Film Review: Scream (2022)

12:00 January 21, 2022
By: David Vicari

There is such little care in titling sequels these days that they can't even lazily stick a number on the end, hence the new Scream movie, which is titled simply Scream, but it is actually the fifth Scream. Anyway, I found Scream (2022) to be the best Scream movie since Scream 2 (1997), which is my personal favorite in this slasher series.

The new Scream is bloody, scary, funny, subversive, and meta as hell. It opens like the original Scream (1996), with a teenage girl home alone receiving a sinister phone call. The caller quizzes her on horror movies, and if she gets the questions wrong, it's curtains for her. As usual, the call is from someone disguised in a Ghostface mask and using an electronic voice changer. This time, however, the victim, Tara (Jenna Ortega), survives, resulting in her troubled and estranged sister Sam (Melissa Barrera) re-entering her life.

Soon, classic characters from the original films return. First, former deputy Dewey Riley (David Arquette) is asked by Sam to help with the case. Then, news woman Gail Weathers (Courteney Cox) begins investigating, and lastly, "original final girl" Sidney Prescott (Neve Campbell) shows up after the bodies start piling up.

Scream 5 plays out like a reboot or, as characters in the actual movie say, "a requel." Yes, the characters we know and love turn up to pass the torch to a new, younger cast of characters. Of course, the new movie replicates set pieces from the first film, but the filmmakers add some wicked twists, and that is what really makes this one work. That, and the emotional drama at its core is good, even if it does slow the middle of the movie down a bit.

In all the Scream movies, it feels kind of forced when characters go through the rules of horror movies, but there are some hilarious riffs on the lameness of reboots here.
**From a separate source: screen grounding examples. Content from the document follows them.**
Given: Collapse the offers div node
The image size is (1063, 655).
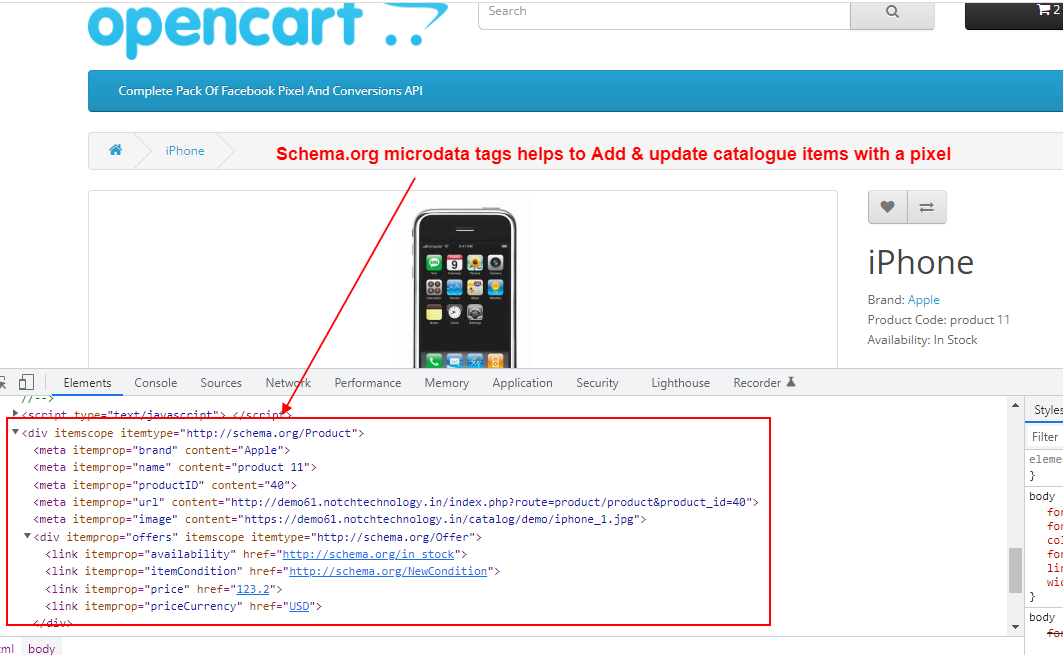Looking at the screenshot, I should tap(27, 536).
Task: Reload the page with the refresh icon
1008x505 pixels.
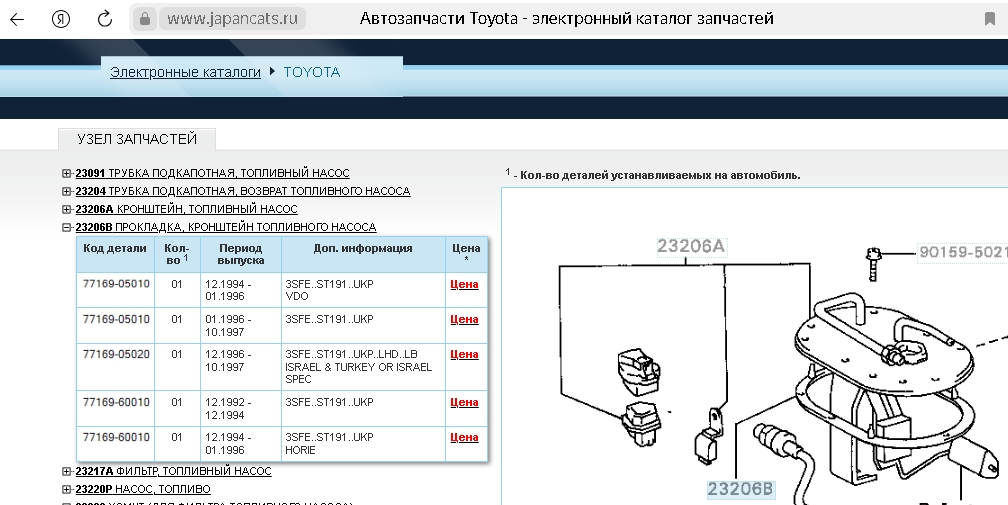Action: click(x=104, y=19)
There is a funny jab at the recent Star Wars sequels, specifically The Last Jedi. Hell, there is even a sly reference to Quentin Tarantino's Once Upon a Time...in Hollywood.

This is the first Scream not directed by Wes Craven, who sadly passed away in 2015. The directors, Matt Bettinelli-Olpin and Tyler Gillett (Ready or Not), and writers, James Vanderbilt and Guy Busick, are respectful of Craven's legacy.